LOXO-292 is a novel, highly-selective, small molecule inhibitor of RET currently in clinical development (Phase 1, NCT03157128) for pts with advanced cancers harboring oncogenic RET alterations (e.g. non-small cell lung cancer [NSCLC], medullary thyroid cancer [MTC], papillary thyroid cancer [PTC], etc.). Here, we update data previously presented at ASCO 2018 on modulation of RET variant allele frequencies (AF) in plasma cfDNA with LOXO-292 therapy.


Blood was collected pretreatment, after 15 days of treatment, and at each restaging for cfDNA analysis by next-generation sequencing (NGS, Guardant).


As of 4/2/18, 82 pts were enrolled (38 RET fusion NSCLC, 29 RET mutated MTC, 9 RET fusion PTC, 2 RET fusion pancreatic cancer and 4 others) to 8 dose cohorts (20mg QDà240mg BID), and 343 plasma samples were collected. Here we report on 65 pts with plasma NGS results available. Of 62 pts enrolled based on a RET variant detected in a tumor sample, concordant RET alterations were detected in 41 (66%) of the corresponding pre-treatment plasma samples, including 19/30 (63%) pts with RET-fusion NSCLC and 16/21 (76%) pts with RET-mutant MTC. Median AF was higher for MTC (7.03%) than NSCLC (0.51%). In RET alteration-negative pre-treatment samples, peak AF for other detected alterations was generally low (0.28% median), suggesting low tumor DNA shed into plasma. Of 34 pts with a detectable pre-treatment plasma RET alteration and day 15 plasma NGS, RET alteration AF decreased by a median of 96%, with complete clearance in 15 pts (44%). Day 15 plasma clearance was observed at multiple doses, and was more common in RET fusion-positive (67%) than RET-mutant (8%) pts. Data for additional pts will be updated at the time of presentation.
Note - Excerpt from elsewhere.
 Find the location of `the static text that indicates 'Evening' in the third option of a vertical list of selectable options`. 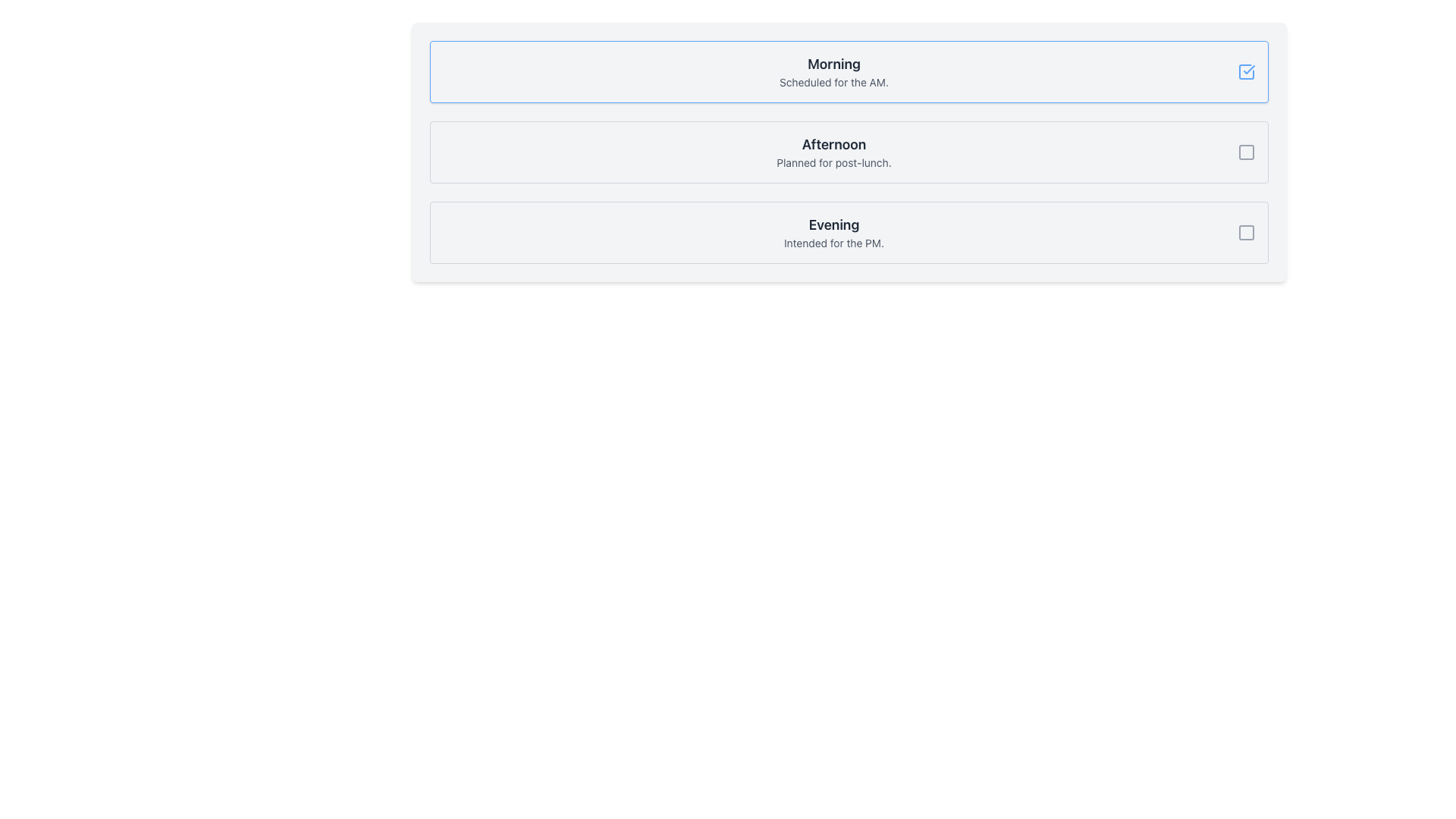

the static text that indicates 'Evening' in the third option of a vertical list of selectable options is located at coordinates (833, 233).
The rapid clearance of RET variants from plasma cfDNA on LOXO-292 supports its observed clinical activity across a range of doses, tumor types and RET alterations. NGS of plasma cfDNA can detect a range of targetable RET variants, though tumor genotyping remains critical if the initial plasma NGS is negative. Serial plasma genotyping warrants continued study as an early pharmacodynamic marker for novel targeted therapies.
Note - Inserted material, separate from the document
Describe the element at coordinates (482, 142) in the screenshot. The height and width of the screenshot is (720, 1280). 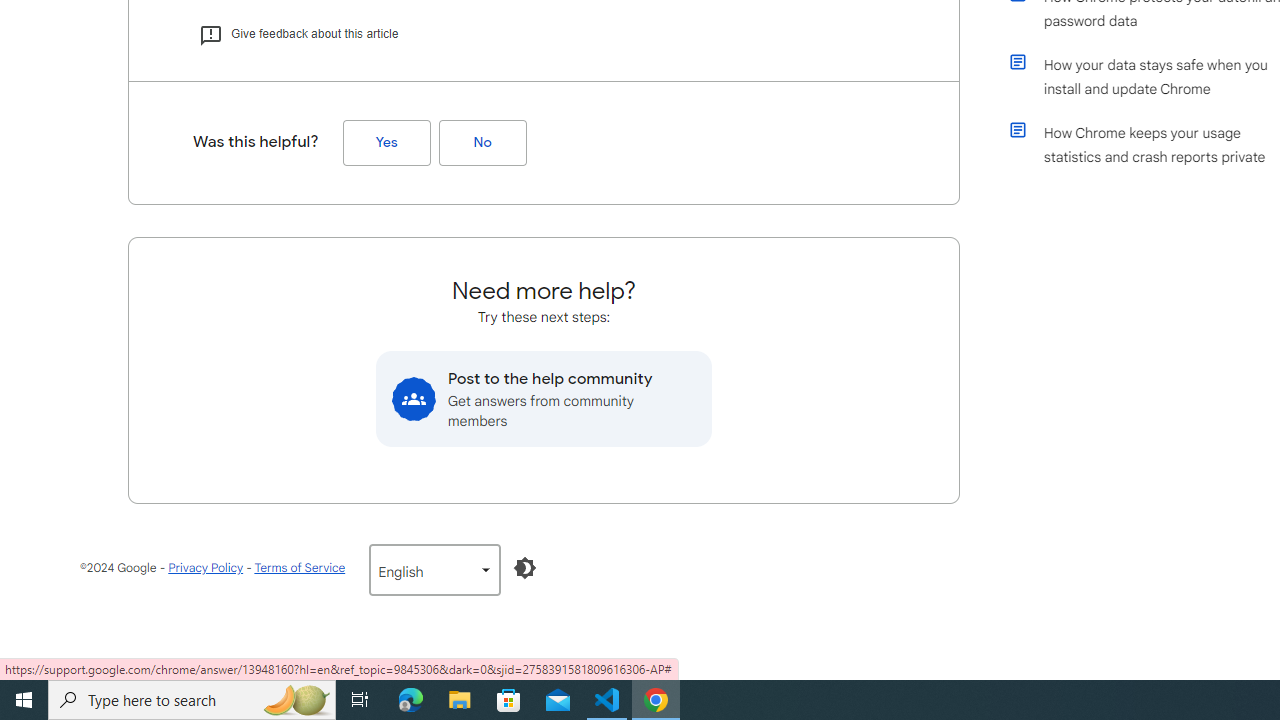
I see `'No (Was this helpful?)'` at that location.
Clinical trial identification


Legal entity responsible for the study

Loxo Oncology Inc.


Loxo Oncology Inc.

Editorial Acknowledgement


B. Besse: Grant funding: AstraZeneca, BMS, Boehringer Ingelheim, Lilly, Pfizer, Roche-Genentech, Sanofi-Aventis, Servier, Onxeo, OncoMed, Inivata, OSE Pharma, Loxo. A. Drilon: Honoraria: Foundation Medicine; Pfizer; Advisory board Honoraria from Roche/Genentech, Takeda/Ariad, Loxo Oncology, Ignyta. L.J. Wirth: Personal fees: Eisai Inc., Novartis. B.J. Solomon: Honoraria: Pfizer and Novartis; Consulting or advisory role: AstraZeneca, Roche, Merck, BMS, Novartis. E. Zhu: Employee: Loxo. K. Gordon: Employee and stockholder: Loxo Oncology. K. Ebata: Personal fees and other support: Loxo Oncology, Inc during the conduct of the study; Personal fees and other support: Loxo Oncology, Inc., outside the submitted work. B. Tuch: Employee and share holder: Loxo Oncology. All other authors have declared no conflicts of interest.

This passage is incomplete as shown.